According to HR Morning, one of the biggest problems that many work teams have is that managers have trouble getting through to their team members with feedback. Tim Gould, editor in chief of What’s Working in Human Resources, noted that this can be worrisome for both sides – managers get frustrated when their employees aren’t listening, and employers stagnate when they don’t have the benefit of good feedback to help them grow.
“Nothing is more frustrating than employees who don’t listen,” Gould noted. “And most managers know the struggle of trying to get employees to follow their advice. Although it’s easy for irritated managers to point the finger at employees, the root of the issue just might lie in the way managers communicate with these workers.”
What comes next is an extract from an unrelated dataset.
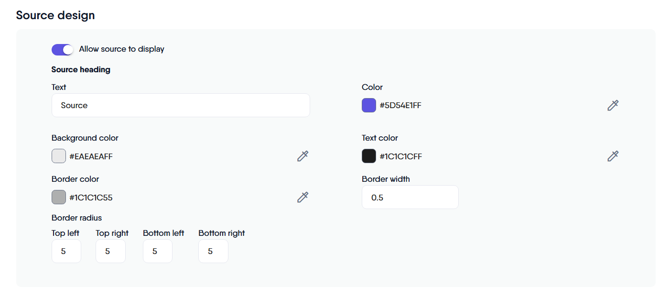The image size is (670, 299).
Task: Click the Source heading Text input field
Action: click(x=181, y=105)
If you’re a manager, do you worry if maybe you’re the problem? That maybe, you need to be doing something different to ensure that your feedback gets through?
To help analyze the problem, here are four reasons that employees sometimes struggle to incorporate bosses’ feedback.
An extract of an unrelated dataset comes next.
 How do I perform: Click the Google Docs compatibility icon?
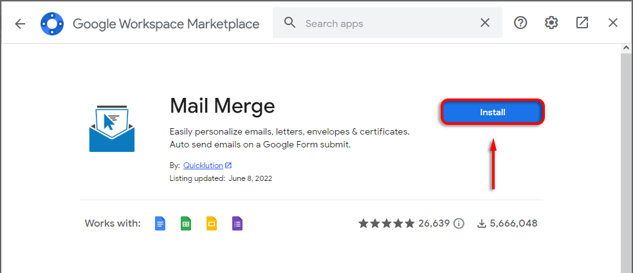pos(160,224)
Fundamental differences of opinion
Sometimes, your employees don’t want to incorporate your opinion simply because they don’t agree with it. You want work to be done one way, and they prefer another. In this situation, it might require a sit-down meeting to iron out the parties’ differences.
Trouble with “information overload”
Employees often have trouble with feedback because they’re getting too much of it, too quickly. Some prefer to get one piece of advice at a time, so they can fully digest it and think carefully about how to incorporate it rather than getting overwhelmed.
A lack of specificity
Sometimes, there’s the opposite problem – not too much information, but too little. Maybe you’re not being specific enough about what you need from your employees, so they’re having trouble figuring out exactly what to do. If this might be the issue, the solution is simply to ask.
Failure to lead by example
The old cliche goes, “Do as I say, not as I do.” It makes sense in theory, but many employees are reluctant to go along with it. Simply put, if you’re telling employees to behave in a certain way but aren’t doing so yourself, it’s going to be really tough to influence people. Great leaders lead by example.